Esther : la providence dans l'ombre
Esther est le seul livre de la Bible où Dieu n'est jamais nommé — et pourtant il y dirige chaque ligne. Une orpheline juive devient reine de Perse ; un décret programme l'extermination de son peuple ; une insomnie royale, un livre ouvert à la bonne page, et tout bascule.
Au centre, le courage : « si je dois périr, je périrai » (Esther 4.16). Et la question de Mardochée qui traverse les siècles : « qui sait si ce n'est pas pour un temps comme celui-ci que tu es parvenue à la royauté ? » (4.14). Ta position n'est peut-être pas un hasard.

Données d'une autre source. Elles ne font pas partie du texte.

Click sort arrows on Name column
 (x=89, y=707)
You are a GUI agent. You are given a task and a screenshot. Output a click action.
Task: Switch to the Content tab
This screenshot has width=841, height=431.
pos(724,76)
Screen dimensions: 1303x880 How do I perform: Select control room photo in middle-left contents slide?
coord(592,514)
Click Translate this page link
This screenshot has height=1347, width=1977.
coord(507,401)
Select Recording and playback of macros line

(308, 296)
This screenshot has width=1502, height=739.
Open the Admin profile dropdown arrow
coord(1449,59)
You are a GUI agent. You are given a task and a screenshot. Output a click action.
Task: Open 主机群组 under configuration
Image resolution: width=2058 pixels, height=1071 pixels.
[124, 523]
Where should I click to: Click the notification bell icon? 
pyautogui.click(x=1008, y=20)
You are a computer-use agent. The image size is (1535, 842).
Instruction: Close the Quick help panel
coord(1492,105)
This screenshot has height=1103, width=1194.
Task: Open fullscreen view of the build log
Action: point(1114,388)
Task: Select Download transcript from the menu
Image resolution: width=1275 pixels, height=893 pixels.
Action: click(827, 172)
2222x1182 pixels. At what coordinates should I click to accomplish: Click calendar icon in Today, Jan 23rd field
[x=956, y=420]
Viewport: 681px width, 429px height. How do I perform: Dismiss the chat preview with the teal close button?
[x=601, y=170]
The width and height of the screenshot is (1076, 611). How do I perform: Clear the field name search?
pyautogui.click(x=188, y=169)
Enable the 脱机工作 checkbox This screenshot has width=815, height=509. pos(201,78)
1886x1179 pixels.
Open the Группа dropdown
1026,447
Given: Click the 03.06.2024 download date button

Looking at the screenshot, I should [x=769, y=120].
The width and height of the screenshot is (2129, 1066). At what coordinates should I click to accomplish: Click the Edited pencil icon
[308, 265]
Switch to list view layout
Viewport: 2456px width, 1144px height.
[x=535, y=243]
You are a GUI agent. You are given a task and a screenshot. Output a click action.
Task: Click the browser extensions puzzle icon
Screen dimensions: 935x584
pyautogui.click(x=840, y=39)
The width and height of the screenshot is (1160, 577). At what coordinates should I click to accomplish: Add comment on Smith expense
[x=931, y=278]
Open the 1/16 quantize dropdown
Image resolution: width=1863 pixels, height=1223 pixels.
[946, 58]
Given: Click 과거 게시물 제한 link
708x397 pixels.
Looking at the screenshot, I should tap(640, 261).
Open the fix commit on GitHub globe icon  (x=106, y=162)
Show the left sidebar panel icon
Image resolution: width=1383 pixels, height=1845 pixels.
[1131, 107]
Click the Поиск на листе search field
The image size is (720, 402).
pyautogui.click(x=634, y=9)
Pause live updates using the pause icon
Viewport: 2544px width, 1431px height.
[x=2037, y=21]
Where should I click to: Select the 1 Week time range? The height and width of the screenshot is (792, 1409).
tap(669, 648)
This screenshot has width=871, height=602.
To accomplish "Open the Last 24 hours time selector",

Questions fréquentes sur Esther
Pourquoi Dieu n'est-il jamais nommé dans Esther ?
C'est le génie du livre : Dieu y agit incognito, par des « coïncidences » qui n'en sont pas. Esther enseigne à voir la providence quand il n'y a ni miracle ni voix du ciel — comme dans nos vies.
Qu'est-ce que la fête de Pourim ?
La fête juive instituée à la fin du livre (Esther 9) pour célébrer le renversement : le jour prévu pour l'extermination devint jour de délivrance. Elle se célèbre encore aujourd'hui.
Que signifie « pour un temps comme celui-ci » ?
Que nos positions — un poste, une ville, une relation — peuvent être des placements divins en vue d'un moment précis. La question de Mardochée invite chacun à relire sa situation comme une mission.